→ **Source excerpt**
Bill Murray, Movie Star vs. Bill Murray, Meme

You can count the number of people better liked than Bill Murray on one hand. This makes his recent filmography a bit shocking. Since Charlie’s Angels in 2000, America’s favorite weird uncle has made exactly two movies that met these three criteria:

1. A positive rating on Rotten Tomatoes

2. More than $10 million in box office receipts

3. A director not named Wes Anderson

One of those movies, Lost in Translation, earned him an Oscar nomination (he lost to the Cookie Monster of scene-chewing, Sean Penn in Mystic River) and stands as the major dramatic role of his career. The other, Broken Flowers, was a Jim Jarmusch film, which should say everything that needs to be said about its role in influencing the culture at large.

This means we need to look beyond these two films and his work with Anderson — usually playing some version of Bill Murray, excepting The Life Aquatic with Steve Zissou, in which he played a version of Bill Murray if Bill Murray had the exact life of Jacques Cousteau — to explain why, in 2014, everyone still loves Bill Murray so much.

Dating back to the late ’70s and early ’80s, in movies like Stripes and Ghostbusters and Caddyshack, Murray’s been building a persona as a smartass layabout who rises to the occasion. And recently, he’s begun enacting that character in real life. Murray’s a meme. Over the last decade, he’s become better known for joining kickball games in New York City and inserting himself into engagement photos than acting. If he didn’t exist, ClickHole would have to invent him.

He’s a slovenly old dude who fulfills all of our greatest hopes and dreams about how slovenly old dudes spend their time, with none of the inconvenient weirdness and interiority. Murray isn’t Philip Roth’s Everyman, grappling with the onset of age and the disappearance of virility; he’s out in these streets bartending SXSW parties. Grayer and more translucent every time we see him, his antics follow an inverse path, becoming more youthful and effervescent.

https://www.youtube.com/watch?v=fwwEGjGbxXM

As one of the most famous 64-year-old men in the country, Murray’s decision to spend his time delighting strangers rather than acting is fascinating. But it also means that, when he does decide to act — an increasingly rare event — it’s easy to see his roles as an extension of his performance as Bill Murray. With St. Vincent, his newest effort, that might be for the best.

The less said about St. Vincent the movie, the better. It plays like a big-screen adaptation of a Coke commercial. But Murray’s role as Vincent, a stereotypically debauched senior citizen turned mentor of his pipsqueak neighbor, doesn’t take him far from his public persona.

→ **Data supplied**

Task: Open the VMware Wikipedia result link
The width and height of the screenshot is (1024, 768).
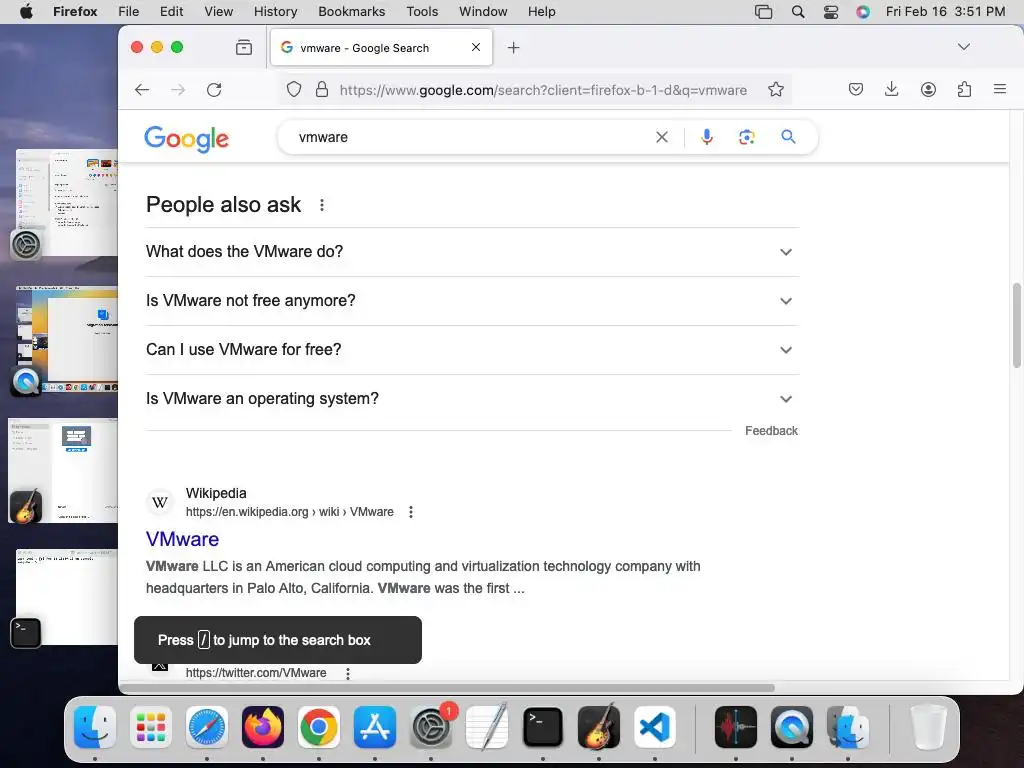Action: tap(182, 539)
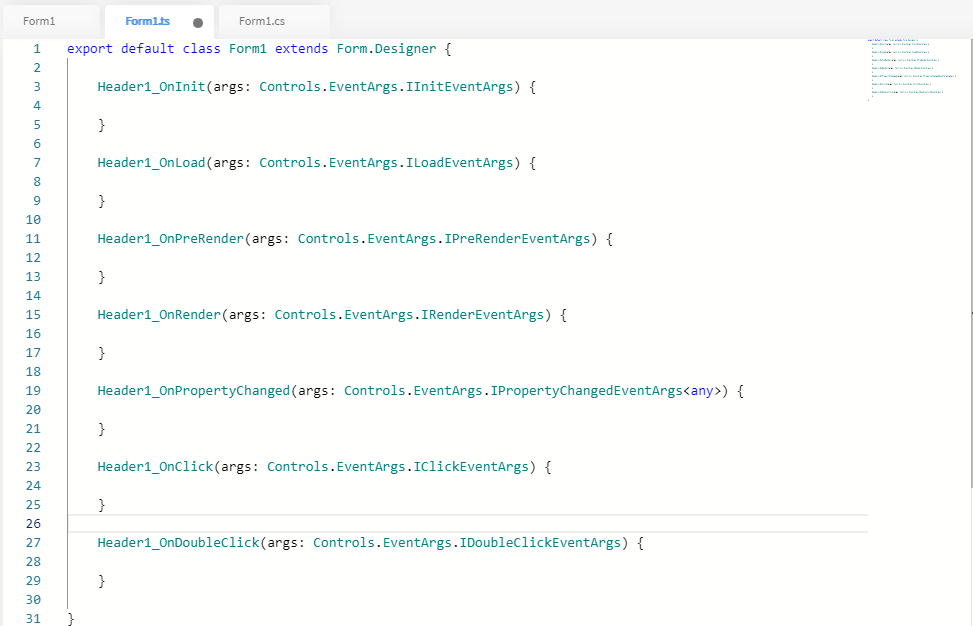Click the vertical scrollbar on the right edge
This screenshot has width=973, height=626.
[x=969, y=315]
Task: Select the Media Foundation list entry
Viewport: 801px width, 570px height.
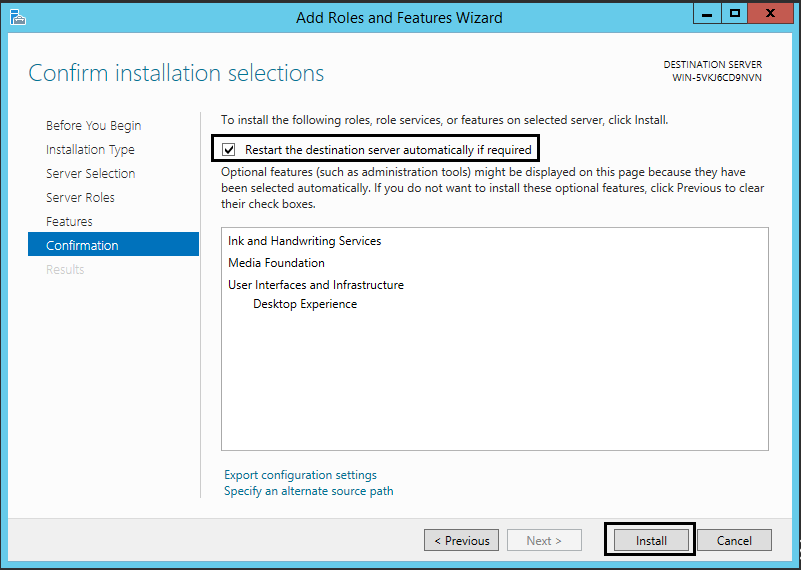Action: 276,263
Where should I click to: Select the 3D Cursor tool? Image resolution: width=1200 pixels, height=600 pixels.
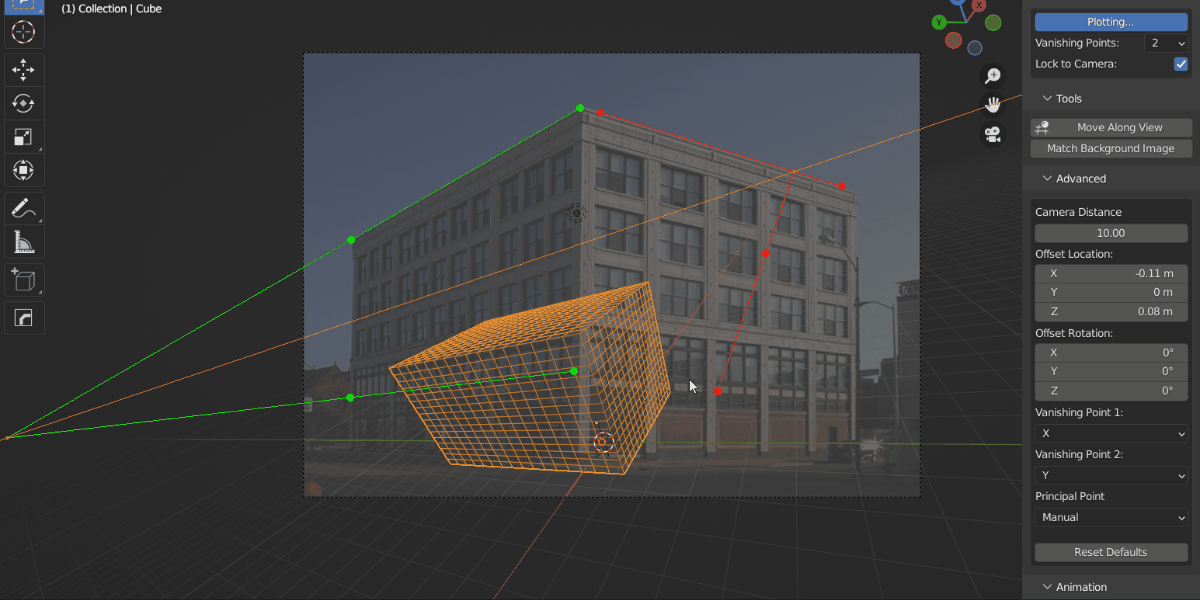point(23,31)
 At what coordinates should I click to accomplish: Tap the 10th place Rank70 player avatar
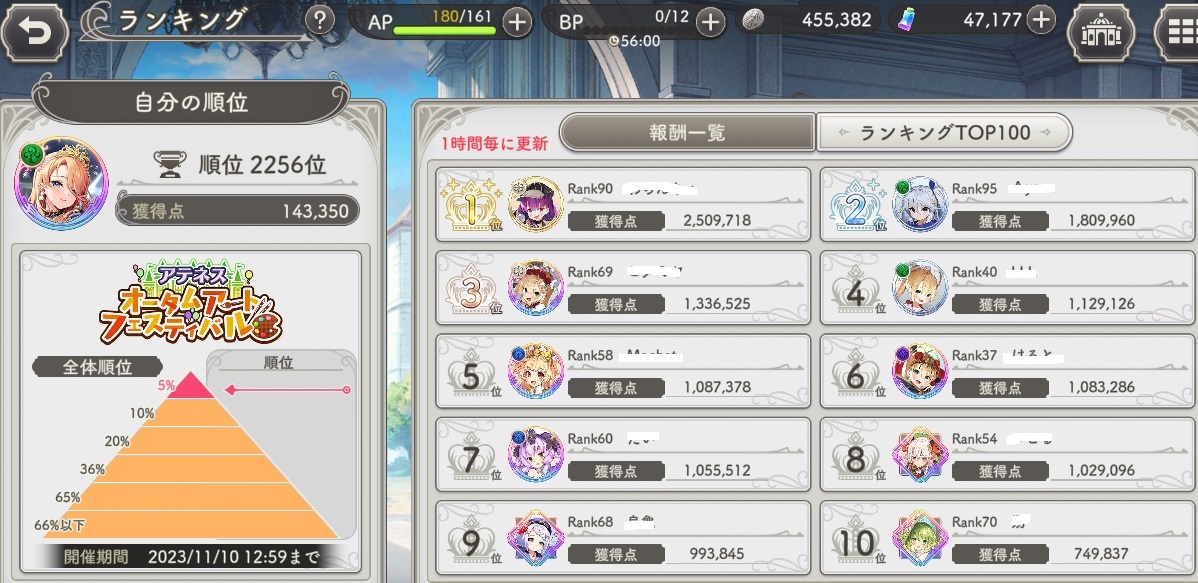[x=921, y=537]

--

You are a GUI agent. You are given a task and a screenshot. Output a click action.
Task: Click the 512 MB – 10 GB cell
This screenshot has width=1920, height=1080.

---

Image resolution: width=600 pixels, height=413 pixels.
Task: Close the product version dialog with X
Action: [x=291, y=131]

→ **Job A**
From the Bill Murray article, quote the passage from "This means we" up to and including "Murray so much.".
→ **Job B**
Summarize the Bill Murray article in two sentences.

→ **Full output A**
This means we need to look beyond these two films and his work with Anderson — usually playing some version of Bill Murray, excepting The Life Aquatic with Steve Zissou, in which he played a version of Bill Murray if Bill Murray had the exact life of Jacques Cousteau — to explain why, in 2014, everyone still loves Bill Murray so much.

→ **Full output B**
Since 2000, Bill Murray has made only two movies that earned a positive Rotten Tomatoes rating, took in more than $10 million, and had a director other than Wes Anderson, so his enduring popularity comes largely from a smartass-layabout persona he now acts out in real life by joining kickball games, inserting himself into engagement photos, and bartending SXSW parties. His newest film, St. Vincent, is dismissed as playing like a Coke commercial, but his role as a debauched senior citizen who mentors a young neighbor stays close to that public persona.